Nous avions, dans un premier temps, fixé à 20% la part du capital devant faire l’objet de cession à travers la Bourse. Nous avons ensuite, et sur recommandation d’Attijariwafa bank, décidé de porter le montant de l’introduction à 35% et, par conséquent, «d’abandonner» la minorité de blocage pour consacrer définitivement notre politique de transparence totale et les valeurs qui sous-tendent les méthodes de gouvernance de notre société. Nous ne nourrissons aucune crainte à cet égard.

Y-a-t-il dans votre programme de développement des perspectives de reprises ou de participations dans des  entreprises marocaines ou étrangères ?

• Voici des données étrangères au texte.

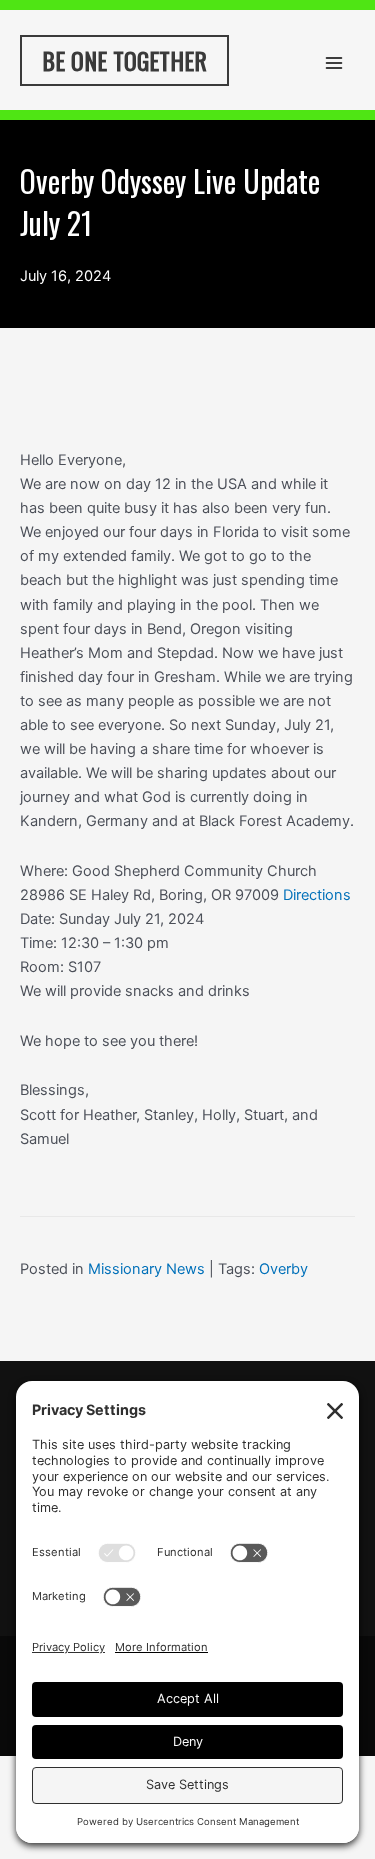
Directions (317, 895)
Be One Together (124, 60)
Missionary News (146, 1269)
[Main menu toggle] (334, 63)
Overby (283, 1269)
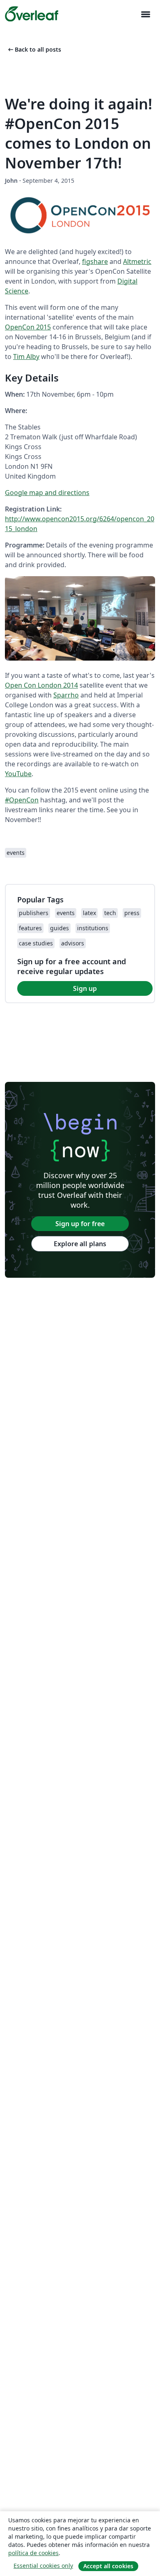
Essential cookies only (43, 2565)
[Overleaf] (31, 14)
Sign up (85, 988)
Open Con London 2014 (41, 685)
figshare (95, 261)
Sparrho (66, 695)
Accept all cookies (108, 2566)
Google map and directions (47, 492)
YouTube (18, 773)
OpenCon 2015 (28, 327)
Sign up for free (80, 1223)
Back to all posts (34, 49)
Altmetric (137, 261)
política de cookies (33, 2553)
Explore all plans (80, 1243)
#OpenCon (22, 799)
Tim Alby (26, 356)
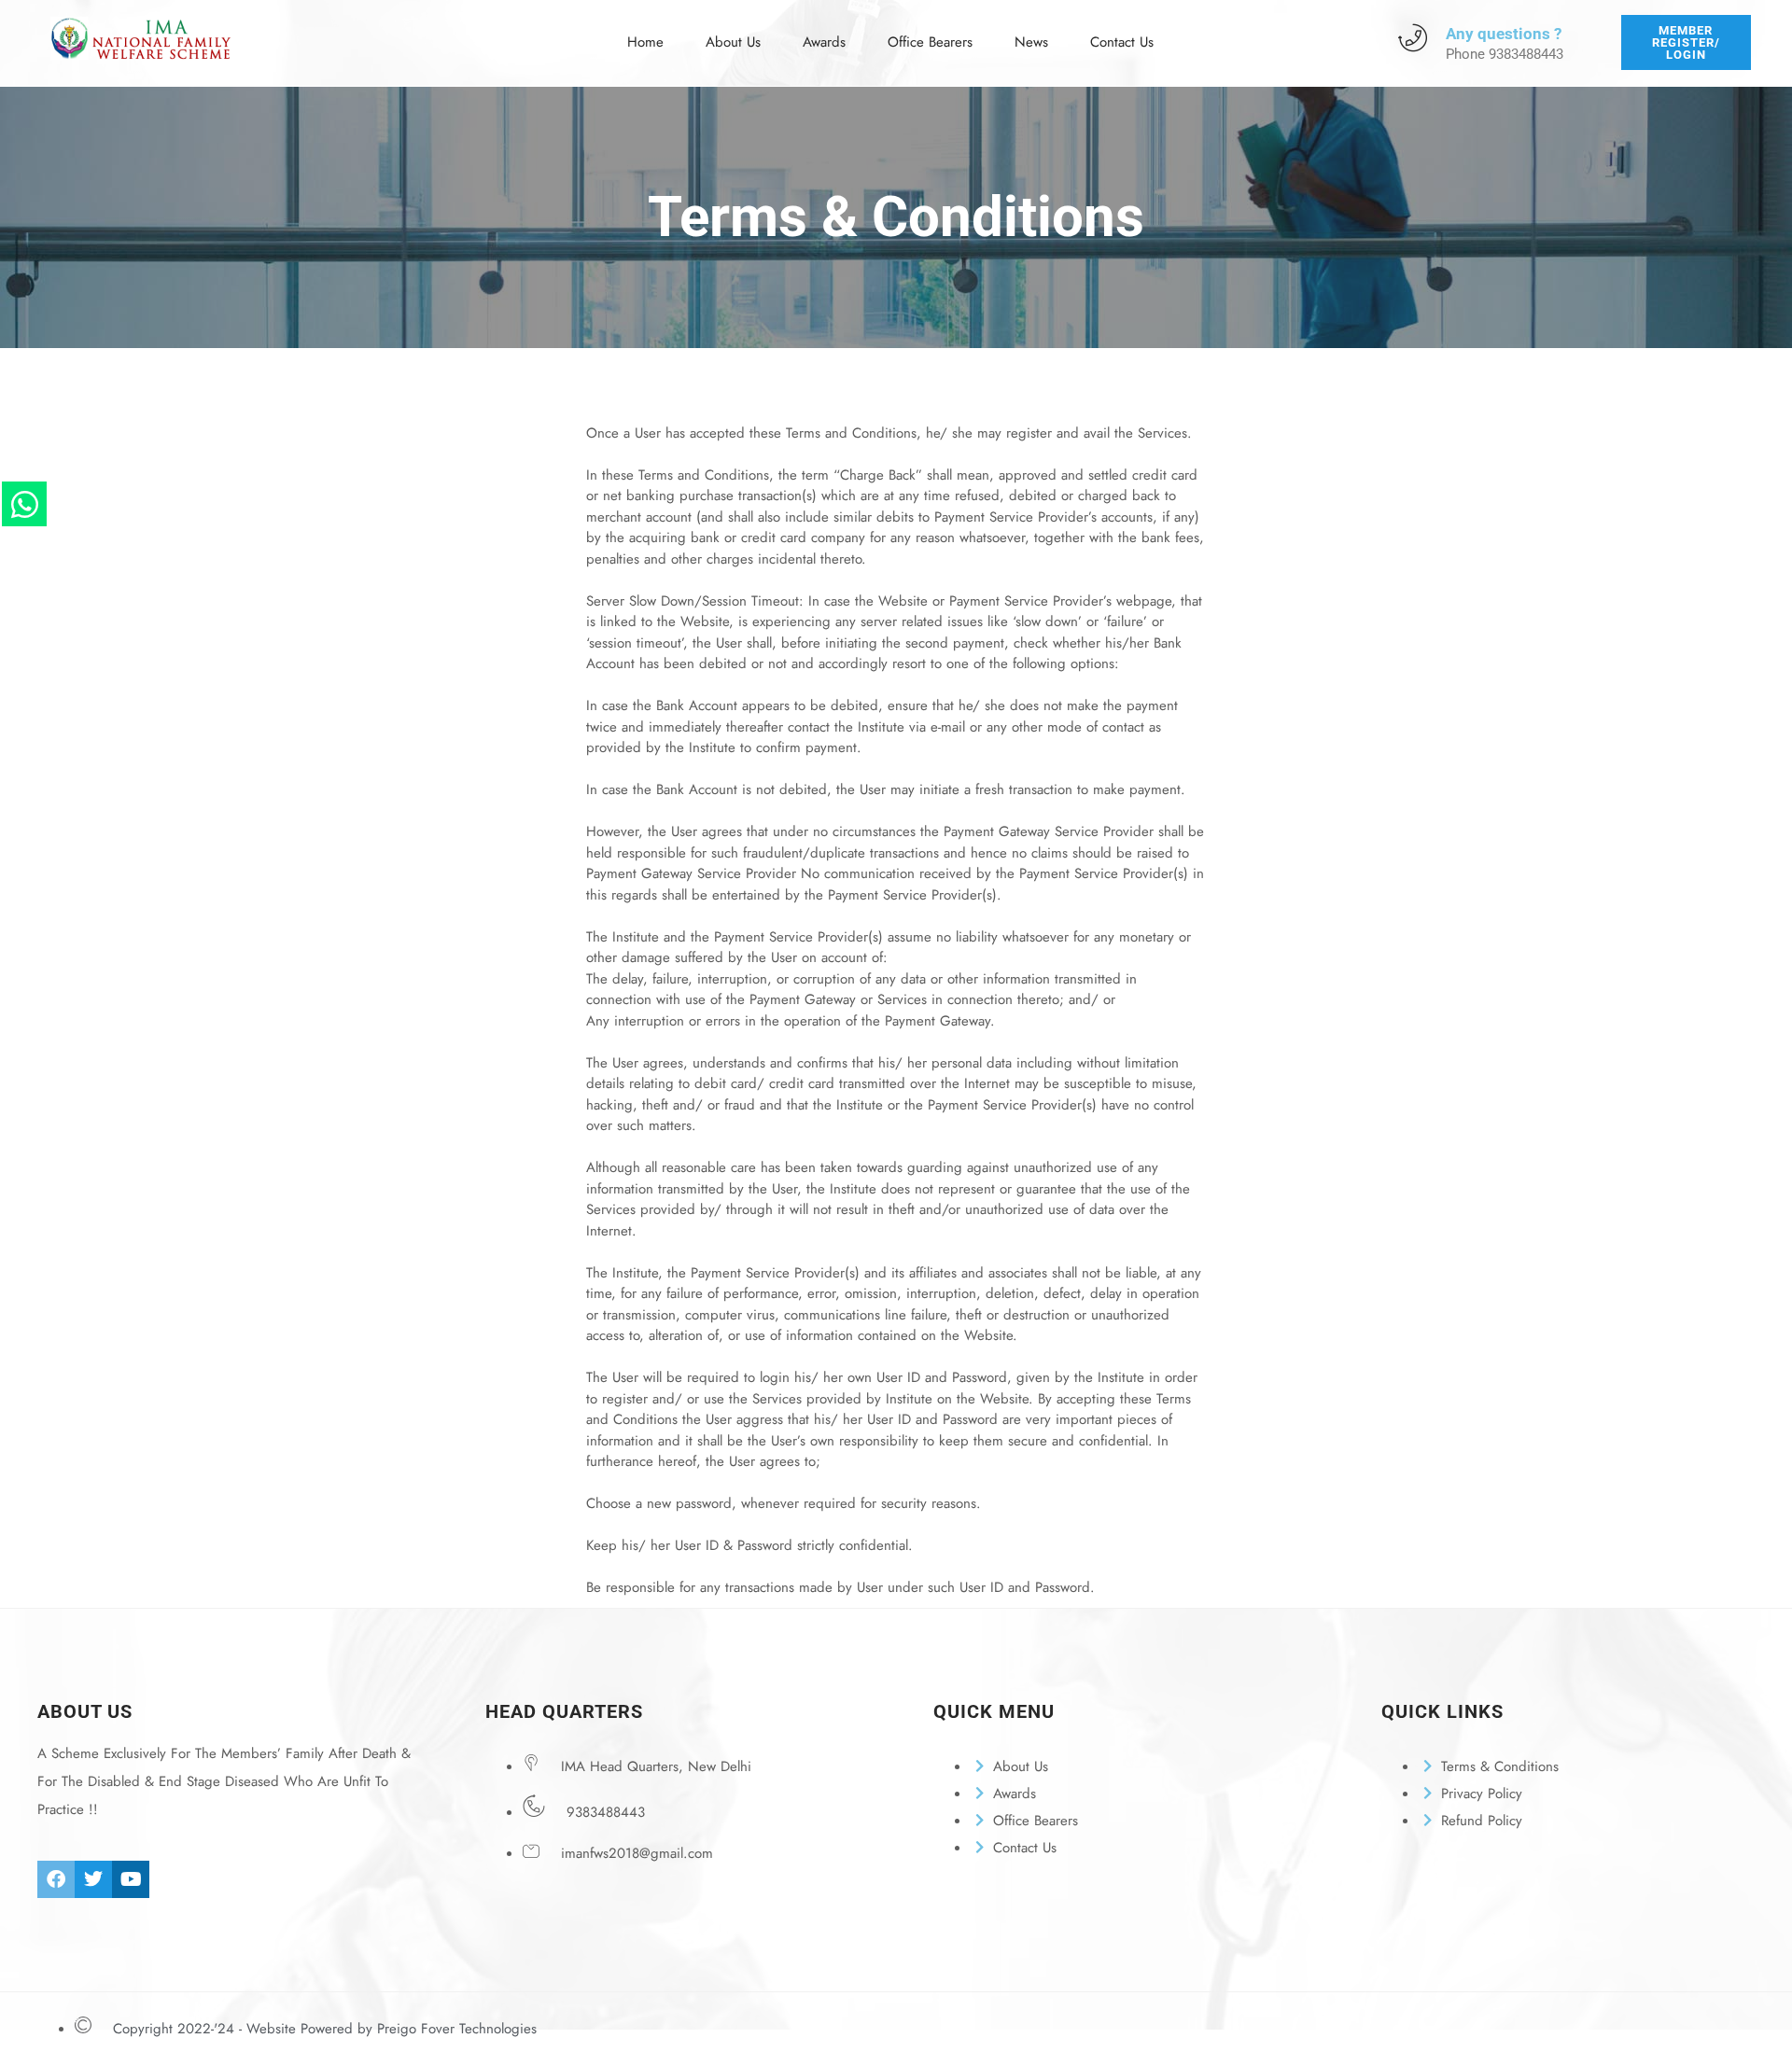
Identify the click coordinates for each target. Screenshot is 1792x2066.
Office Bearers (930, 42)
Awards (824, 42)
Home (645, 42)
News (1031, 42)
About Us (733, 42)
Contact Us (1122, 42)
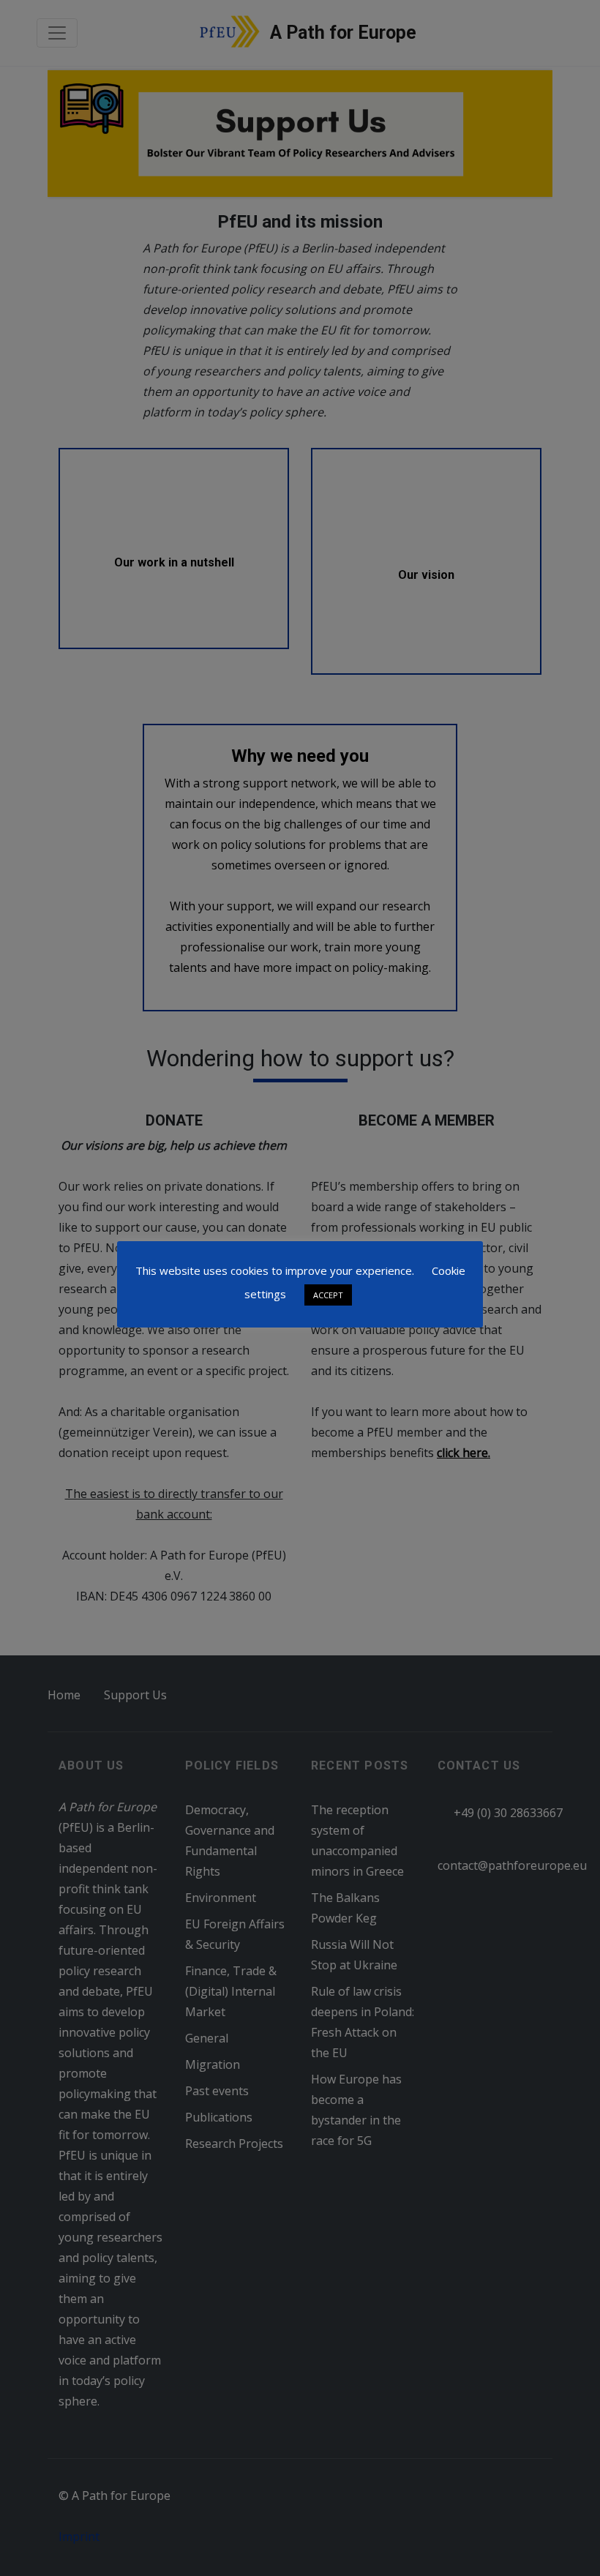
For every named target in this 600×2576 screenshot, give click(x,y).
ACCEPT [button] (328, 1294)
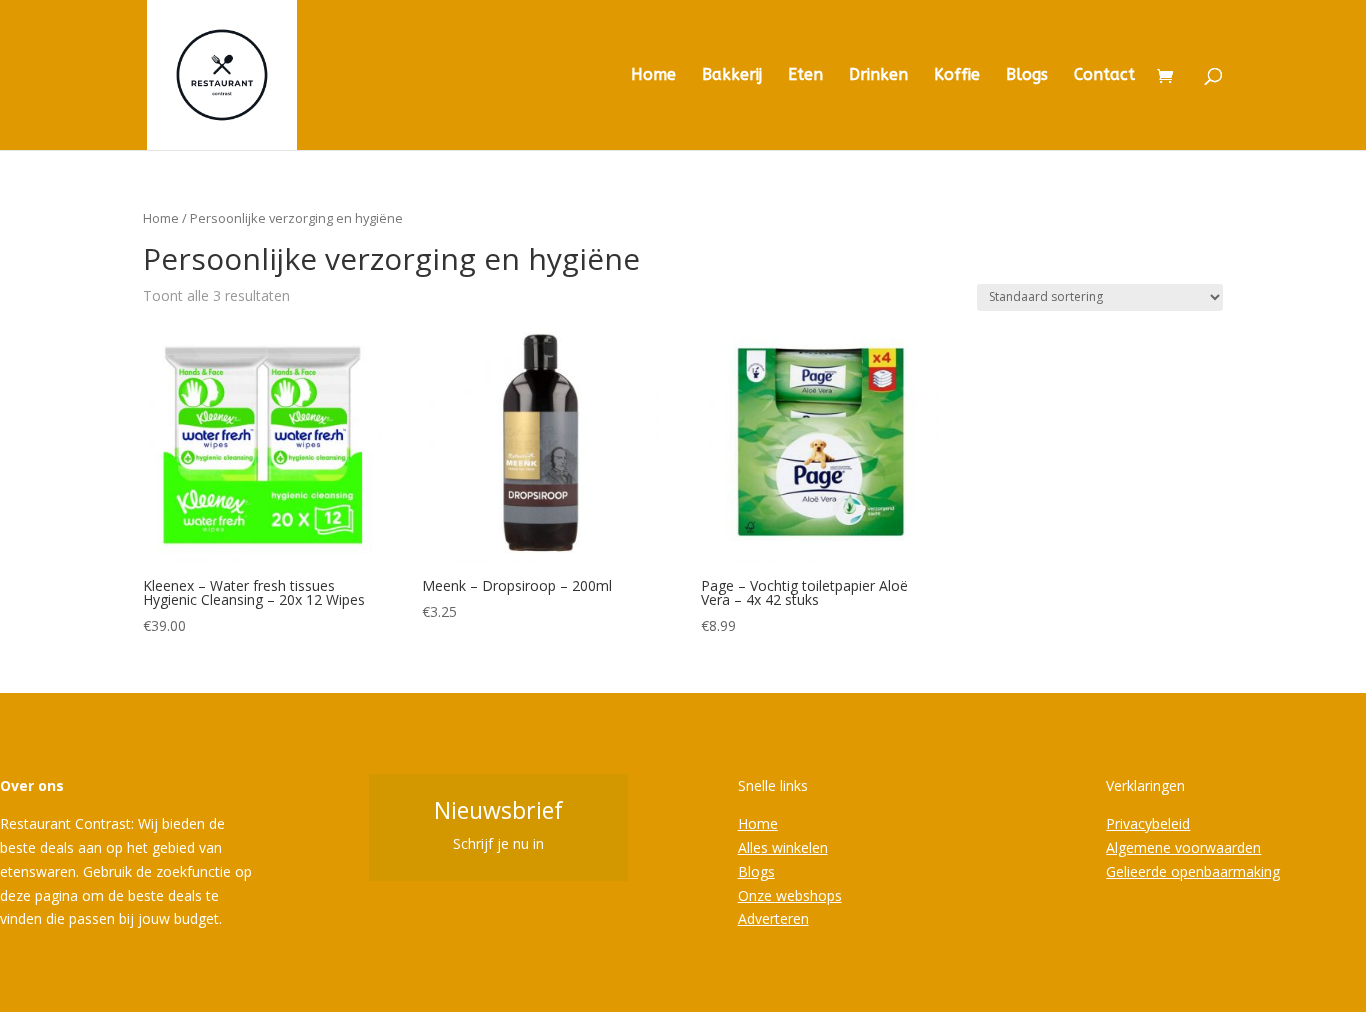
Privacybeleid (1148, 823)
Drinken (878, 76)
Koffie (957, 76)
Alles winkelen (783, 847)
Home (653, 76)
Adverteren (773, 918)
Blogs (1027, 76)
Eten (805, 76)
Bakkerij (732, 76)
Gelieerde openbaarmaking (1193, 871)
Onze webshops (790, 895)
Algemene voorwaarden (1183, 847)
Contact (1104, 76)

Pour le moment, nous n’avons pas de projet dans ce sens. Notre business plan est adossé exclusivement au développement interne de Douja Promotion Groupe Addoha. Cependant, si des opportunités viennent à se présenter au titre de la réalisation de projets immobiliers, nous n’excluerons pas que notre société puisse conclure des partenariats avec d’autres promoteurs nationaux ou étrangers. Dans tous les cas, Douja Promotion Groupe Addoha serait toujours partie prenante dès lors qu’il s’agira d’investissements dans le secteur du logement.

Nous nous adressons maintenant au manager. Encouragerez-vous un processus de concentration dans le secteur immobilier ?
Je n’ai pas de principe ni de dogme définitivement arrêtés à cet égard. De manière générale, il me paraît que les opérations de fusion-absorption ne doivent pas constituer une fin en soi.
Elles ne trouvent leur justification que dans la mesure où elles doivent aboutir à une nouvelle unité porteuse d’un projet industriel créateur de richesse, préalablement défini, et d’une vision claire et des objectifs et des moyens à mettre en œuvre. Les apports de chacune des entreprises concernées doivent par ailleurs être complémentaires les uns par rapport aux autres en termes de savoir-faire et de compétences spécifiques, notamment en R&D, de segment et de parts de marché, de culture d’entreprise …
Ceci étant, je suis un homme qui croit aux valeurs et aux bienfaits d’une concurrence saine et loyale, stimulant à la fois l’innovation et la recherche permanente de l’amélioration de la productivité. Il suffit d’observer à cet égard comment le secteur des télécommunications, depuis la privatisation de Maroc Telecom et l’attribution d’une 2ème licence à Méditel, a évolué en quelques années au grand profit des consommateurs.